Navigating Female Cancer Care: Illness Experience and the Politics of Healing in Tonga



Patricia Fifita (University of Hawai'i-Manoa)


This paper will focus on cancer health disparities in the Pacific through the lens of female cancer experience in Tonga. Drawing upon the intersections of health, culture and modernity, this paper will explore the ways that women, who have limited access to resources, navigate multiple and fragmented medical systems, including both Western biomedical and faito’o fakatonga (traditional Tongan medicine), in order to obtain treatment for cancer. Female cancer mortality rates in Tonga are increasingly high due to the late presentation of the disease. I will specifically analyze a collection of female cancer illness narratives that highlight barriers to care and help articulate structural tensions between biomedical health models and more locally meaningful concepts and understandings of health and illness. Biomedicine, although privileged as the dominant approach to cancer treatment, is limited due to the poorly resourced public health care system in Tonga. This paper will examine broader political and economic issues that contribute to inequalities in access to health care resources, including medical knowledge and services for cancer. I argue that the development of effective interventions for cancer in Tonga will require a multidisciplinary and holistic approach that incorporates local articulations of health and illness and also engages with current sociocultural, political and economic realities.

“They tried to ask the patients’ relatives to bring flowers instead of food”



Gaia Cottino (Università degli Studi di Genova)

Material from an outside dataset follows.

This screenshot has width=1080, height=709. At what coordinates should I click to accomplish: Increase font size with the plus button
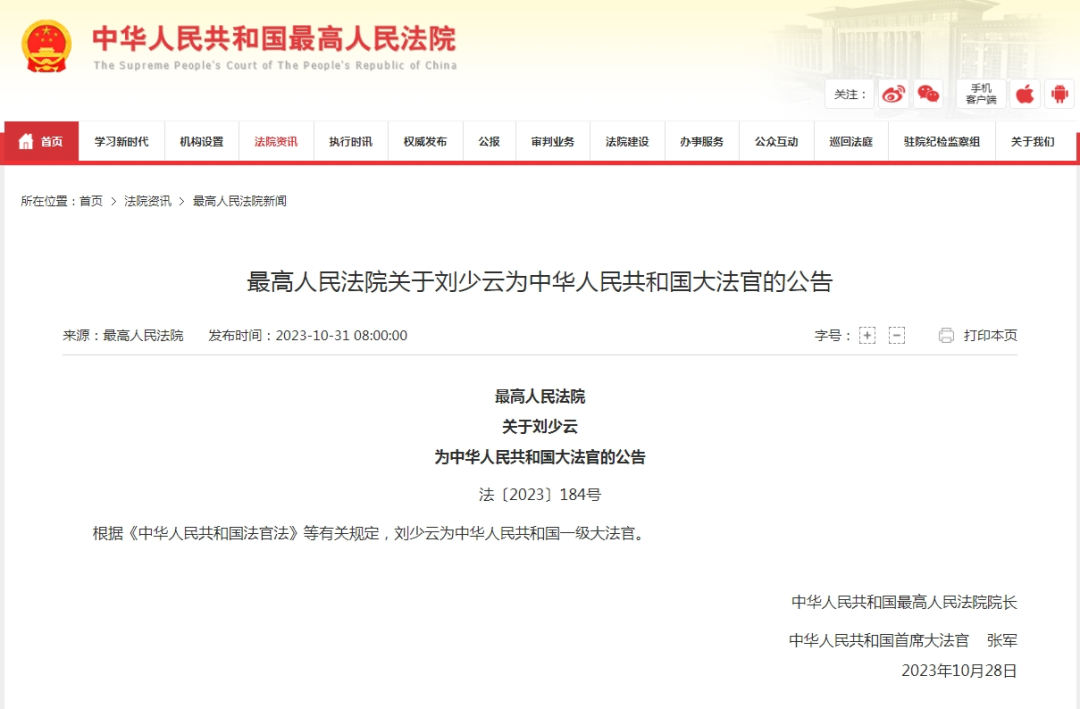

The body is a negotiation land. In particular in those contexts where sizes and body ideals do not fit international standards and thresholds. In such cases bodies are medicalized and disciplined in order to impose the prominence of western optimal sizes on the locally appropriate ones.
This is the case of the Tongan population, who lives and embodies the contradictions of contrasting views: on the one side, those of supranational health agendas worried about the high BMI and NCDs rates and, on the other side, those of the everyday cultural practices and obligations. Through the example of the mediation role played by the capital’s main hospital nurses I wish to show the constant negotiation and creative permanent reformulation of knowledges, which significantly mirror local priorities.